Nor did the High Court judge find that the District Court judge had expressly found that the ascertainment of the cost of carrying out an appropriate assessment of the mother was in the best interests of the child.
Therefore the judge agreed with the applicant (the CFA) that the best interests of the child were “not referred to in the case stated save in the context of the generally stated presumption”. “I agree with the applicant that the case stated as so framed largely places the focus, in express terms, on the child’s mother, rather than the child,” the judge wrote.
He noted that during the hearing, counsel for the CFA had accepted that if the court believed it was in the best interests of the child to obtain such an assessment of the mother, the District judge would not be precluded from obtaining it under the express statutory provision contained in s. 27 of the 1991 Act.

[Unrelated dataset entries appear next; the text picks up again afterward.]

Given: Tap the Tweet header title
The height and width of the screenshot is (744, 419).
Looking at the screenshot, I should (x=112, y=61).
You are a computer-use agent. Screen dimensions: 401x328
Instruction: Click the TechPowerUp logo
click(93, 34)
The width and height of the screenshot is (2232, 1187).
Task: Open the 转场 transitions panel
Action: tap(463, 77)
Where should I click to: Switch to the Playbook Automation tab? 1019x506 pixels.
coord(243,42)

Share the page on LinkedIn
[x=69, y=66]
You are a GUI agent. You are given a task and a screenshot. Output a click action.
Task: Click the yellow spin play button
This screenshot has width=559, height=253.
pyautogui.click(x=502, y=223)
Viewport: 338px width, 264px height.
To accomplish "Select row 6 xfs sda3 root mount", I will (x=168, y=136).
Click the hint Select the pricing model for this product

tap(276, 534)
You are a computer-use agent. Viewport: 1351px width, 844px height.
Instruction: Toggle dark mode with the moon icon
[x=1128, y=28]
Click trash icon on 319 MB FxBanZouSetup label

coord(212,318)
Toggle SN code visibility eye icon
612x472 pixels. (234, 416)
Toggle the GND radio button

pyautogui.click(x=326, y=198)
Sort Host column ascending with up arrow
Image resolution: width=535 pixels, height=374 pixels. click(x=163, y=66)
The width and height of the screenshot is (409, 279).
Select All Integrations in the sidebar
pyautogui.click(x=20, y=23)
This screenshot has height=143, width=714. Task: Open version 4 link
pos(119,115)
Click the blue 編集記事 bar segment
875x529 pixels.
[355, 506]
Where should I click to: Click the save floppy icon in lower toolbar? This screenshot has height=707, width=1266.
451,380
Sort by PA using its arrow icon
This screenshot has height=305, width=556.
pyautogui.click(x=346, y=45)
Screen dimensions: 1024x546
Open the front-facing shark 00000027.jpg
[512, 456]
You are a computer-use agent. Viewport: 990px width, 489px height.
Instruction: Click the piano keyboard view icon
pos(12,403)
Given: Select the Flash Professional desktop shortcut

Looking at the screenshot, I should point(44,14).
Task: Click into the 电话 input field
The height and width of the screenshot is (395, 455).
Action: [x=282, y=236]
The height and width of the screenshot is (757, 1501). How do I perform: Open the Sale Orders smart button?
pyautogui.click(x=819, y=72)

However, for the High Court to answer a consultative case stated it was still necessary for there to be a finding of fact. A constitutional presumption could not justify the obtaining of such a report “otherwise it might be deemed necessary to so apply in every case. Rather, there must be some basis for believing that a report is necessary or would be beneficial to the functioning of the court or to the parties in the case before it”.
“Regrettably, and not without some hesitation of reluctance, I have come to the conclusion that it is impermissible for me to conclude that the presumptions to which I have referred should in some shape or fashion be construed as findings of fact in this case.” He added that consideration to the rights of the child had paramountcy in the determination of any issue under a s.18 application, or in the determination of any such issue in the context of the question as stated.
In conclusion the High Court judge decided: “Regrettably, I must conclude that in the absence of a finding or findings of fact that it is in the best interests of this child, on the evidence considered, that the questions arise and should be answered, I am unable to answer the questions raised by the learned District Judge.”